**Action item:** Nothing should be left out. Transcribe the entries exactly as written.

** Records for this exercise follows **

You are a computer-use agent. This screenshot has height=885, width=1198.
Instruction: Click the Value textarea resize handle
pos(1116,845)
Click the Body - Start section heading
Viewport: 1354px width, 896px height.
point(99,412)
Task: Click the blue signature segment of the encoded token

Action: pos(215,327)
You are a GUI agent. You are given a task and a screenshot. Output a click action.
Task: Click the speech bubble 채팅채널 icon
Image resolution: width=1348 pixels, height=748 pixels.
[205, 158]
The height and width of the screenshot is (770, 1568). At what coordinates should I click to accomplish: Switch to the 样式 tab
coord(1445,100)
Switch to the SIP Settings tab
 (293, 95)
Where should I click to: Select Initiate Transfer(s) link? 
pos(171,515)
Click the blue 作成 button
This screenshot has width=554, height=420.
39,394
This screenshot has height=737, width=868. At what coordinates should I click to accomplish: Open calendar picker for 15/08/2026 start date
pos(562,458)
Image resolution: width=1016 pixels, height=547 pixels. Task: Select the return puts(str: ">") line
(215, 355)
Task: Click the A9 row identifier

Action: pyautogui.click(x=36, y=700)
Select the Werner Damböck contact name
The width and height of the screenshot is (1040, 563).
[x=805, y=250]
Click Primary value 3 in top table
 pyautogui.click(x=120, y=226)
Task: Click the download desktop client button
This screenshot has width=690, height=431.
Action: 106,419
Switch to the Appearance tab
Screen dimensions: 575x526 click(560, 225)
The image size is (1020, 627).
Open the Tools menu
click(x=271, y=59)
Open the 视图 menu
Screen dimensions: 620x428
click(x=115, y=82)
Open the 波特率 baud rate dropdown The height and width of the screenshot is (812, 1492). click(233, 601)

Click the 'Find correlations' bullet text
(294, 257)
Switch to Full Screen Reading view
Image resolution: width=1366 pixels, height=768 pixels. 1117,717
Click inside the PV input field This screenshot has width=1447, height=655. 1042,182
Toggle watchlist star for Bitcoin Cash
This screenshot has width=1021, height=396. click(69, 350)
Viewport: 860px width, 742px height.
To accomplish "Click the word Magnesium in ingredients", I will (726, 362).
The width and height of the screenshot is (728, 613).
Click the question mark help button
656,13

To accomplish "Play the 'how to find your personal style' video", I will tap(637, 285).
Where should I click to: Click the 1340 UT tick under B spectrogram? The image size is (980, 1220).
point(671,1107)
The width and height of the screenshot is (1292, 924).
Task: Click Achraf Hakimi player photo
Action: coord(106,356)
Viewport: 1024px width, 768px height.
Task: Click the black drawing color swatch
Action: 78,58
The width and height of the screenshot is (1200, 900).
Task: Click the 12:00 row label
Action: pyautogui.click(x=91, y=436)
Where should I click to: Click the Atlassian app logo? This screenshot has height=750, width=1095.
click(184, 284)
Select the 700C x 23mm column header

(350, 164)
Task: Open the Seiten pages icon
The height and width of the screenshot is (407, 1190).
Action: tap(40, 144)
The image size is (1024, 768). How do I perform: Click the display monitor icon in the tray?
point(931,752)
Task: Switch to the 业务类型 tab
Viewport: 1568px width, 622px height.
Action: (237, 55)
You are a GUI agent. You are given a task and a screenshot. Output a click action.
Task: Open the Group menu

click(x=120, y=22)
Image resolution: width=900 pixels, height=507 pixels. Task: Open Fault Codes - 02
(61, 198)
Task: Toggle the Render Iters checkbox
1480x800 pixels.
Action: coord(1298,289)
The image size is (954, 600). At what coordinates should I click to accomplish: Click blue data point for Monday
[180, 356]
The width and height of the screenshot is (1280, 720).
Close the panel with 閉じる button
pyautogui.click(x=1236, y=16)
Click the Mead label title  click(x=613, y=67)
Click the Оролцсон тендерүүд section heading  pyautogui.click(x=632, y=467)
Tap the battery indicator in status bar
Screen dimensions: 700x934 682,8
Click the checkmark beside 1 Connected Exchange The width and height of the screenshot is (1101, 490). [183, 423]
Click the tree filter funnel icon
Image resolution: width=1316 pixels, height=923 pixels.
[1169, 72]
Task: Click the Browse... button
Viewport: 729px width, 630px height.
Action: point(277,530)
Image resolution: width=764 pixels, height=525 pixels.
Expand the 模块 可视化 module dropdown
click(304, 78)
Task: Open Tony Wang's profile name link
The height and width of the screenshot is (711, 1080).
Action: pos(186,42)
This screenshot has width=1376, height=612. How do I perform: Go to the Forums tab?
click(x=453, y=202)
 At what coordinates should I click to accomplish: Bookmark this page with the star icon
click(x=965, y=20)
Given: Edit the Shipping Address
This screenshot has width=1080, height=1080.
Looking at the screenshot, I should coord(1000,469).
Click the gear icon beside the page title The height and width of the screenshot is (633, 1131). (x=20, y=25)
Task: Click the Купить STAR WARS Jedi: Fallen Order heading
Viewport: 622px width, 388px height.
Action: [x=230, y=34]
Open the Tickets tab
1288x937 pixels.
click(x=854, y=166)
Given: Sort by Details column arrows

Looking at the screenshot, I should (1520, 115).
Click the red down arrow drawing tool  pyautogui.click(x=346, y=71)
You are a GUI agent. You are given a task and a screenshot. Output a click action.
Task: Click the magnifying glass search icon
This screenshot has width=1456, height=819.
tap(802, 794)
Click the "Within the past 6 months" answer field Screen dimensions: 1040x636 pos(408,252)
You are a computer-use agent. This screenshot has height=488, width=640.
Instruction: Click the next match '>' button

** End of Records for this exercise **

**Completed task:**
You are a computer-use agent. This screenshot has height=885, width=1198.
Instruction: Click the Value textarea resize handle
pos(1116,845)
Click the Body - Start section heading
Viewport: 1354px width, 896px height.
point(99,412)
Task: Click the blue signature segment of the encoded token

Action: pos(215,327)
You are a GUI agent. You are given a task and a screenshot. Output a click action.
Task: Click the speech bubble 채팅채널 icon
Image resolution: width=1348 pixels, height=748 pixels.
[205, 158]
The height and width of the screenshot is (770, 1568). At what coordinates should I click to accomplish: Switch to the 样式 tab
coord(1445,100)
Switch to the SIP Settings tab
 (293, 95)
Where should I click to: Select Initiate Transfer(s) link? 
pos(171,515)
Click the blue 作成 button
This screenshot has width=554, height=420.
39,394
This screenshot has height=737, width=868. At what coordinates should I click to accomplish: Open calendar picker for 15/08/2026 start date
pos(562,458)
Image resolution: width=1016 pixels, height=547 pixels. Task: Select the return puts(str: ">") line
(215, 355)
Task: Click the A9 row identifier

Action: pyautogui.click(x=36, y=700)
Select the Werner Damböck contact name
The width and height of the screenshot is (1040, 563).
[x=805, y=250]
Click Primary value 3 in top table
 pyautogui.click(x=120, y=226)
Task: Click the download desktop client button
This screenshot has width=690, height=431.
Action: 106,419
Switch to the Appearance tab
Screen dimensions: 575x526 click(560, 225)
The image size is (1020, 627).
Open the Tools menu
click(x=271, y=59)
Open the 视图 menu
Screen dimensions: 620x428
click(x=115, y=82)
Open the 波特率 baud rate dropdown The height and width of the screenshot is (812, 1492). click(233, 601)

Click the 'Find correlations' bullet text
(294, 257)
Switch to Full Screen Reading view
Image resolution: width=1366 pixels, height=768 pixels. 1117,717
Click inside the PV input field This screenshot has width=1447, height=655. 1042,182
Toggle watchlist star for Bitcoin Cash
This screenshot has width=1021, height=396. click(69, 350)
Viewport: 860px width, 742px height.
To accomplish "Click the word Magnesium in ingredients", I will (726, 362).
The width and height of the screenshot is (728, 613).
Click the question mark help button
656,13

To accomplish "Play the 'how to find your personal style' video", I will tap(637, 285).
Where should I click to: Click the 1340 UT tick under B spectrogram? The image size is (980, 1220).
point(671,1107)
The width and height of the screenshot is (1292, 924).
Task: Click Achraf Hakimi player photo
Action: coord(106,356)
Viewport: 1024px width, 768px height.
Task: Click the black drawing color swatch
Action: 78,58
The width and height of the screenshot is (1200, 900).
Task: Click the 12:00 row label
Action: pyautogui.click(x=91, y=436)
Where should I click to: Click the Atlassian app logo? This screenshot has height=750, width=1095.
click(184, 284)
Select the 700C x 23mm column header

(350, 164)
Task: Open the Seiten pages icon
The height and width of the screenshot is (407, 1190).
Action: tap(40, 144)
The image size is (1024, 768). How do I perform: Click the display monitor icon in the tray?
point(931,752)
Task: Switch to the 业务类型 tab
Viewport: 1568px width, 622px height.
Action: (237, 55)
You are a GUI agent. You are given a task and a screenshot. Output a click action.
Task: Open the Group menu

click(x=120, y=22)
Image resolution: width=900 pixels, height=507 pixels. Task: Open Fault Codes - 02
(61, 198)
Task: Toggle the Render Iters checkbox
1480x800 pixels.
Action: coord(1298,289)
The image size is (954, 600). At what coordinates should I click to accomplish: Click blue data point for Monday
[180, 356]
The width and height of the screenshot is (1280, 720).
Close the panel with 閉じる button
pyautogui.click(x=1236, y=16)
Click the Mead label title  click(x=613, y=67)
Click the Оролцсон тендерүүд section heading  pyautogui.click(x=632, y=467)
Tap the battery indicator in status bar
Screen dimensions: 700x934 682,8
Click the checkmark beside 1 Connected Exchange The width and height of the screenshot is (1101, 490). [183, 423]
Click the tree filter funnel icon
Image resolution: width=1316 pixels, height=923 pixels.
[1169, 72]
Task: Click the Browse... button
Viewport: 729px width, 630px height.
Action: point(277,530)
Image resolution: width=764 pixels, height=525 pixels.
Expand the 模块 可视化 module dropdown
click(304, 78)
Task: Open Tony Wang's profile name link
The height and width of the screenshot is (711, 1080).
Action: pos(186,42)
This screenshot has width=1376, height=612. How do I perform: Go to the Forums tab?
click(x=453, y=202)
 At what coordinates should I click to accomplish: Bookmark this page with the star icon
click(x=965, y=20)
Given: Edit the Shipping Address
This screenshot has width=1080, height=1080.
Looking at the screenshot, I should coord(1000,469).
Click the gear icon beside the page title The height and width of the screenshot is (633, 1131). (x=20, y=25)
Task: Click the Купить STAR WARS Jedi: Fallen Order heading
Viewport: 622px width, 388px height.
Action: [x=230, y=34]
Open the Tickets tab
1288x937 pixels.
click(x=854, y=166)
Given: Sort by Details column arrows

Looking at the screenshot, I should (1520, 115).
Click the red down arrow drawing tool  pyautogui.click(x=346, y=71)
You are a GUI agent. You are given a task and a screenshot. Output a click action.
Task: Click the magnifying glass search icon
This screenshot has width=1456, height=819.
tap(802, 794)
Click the "Within the past 6 months" answer field Screen dimensions: 1040x636 pos(408,252)
You are a computer-use agent. This screenshot has height=488, width=640.
Instruction: Click the next match '>' button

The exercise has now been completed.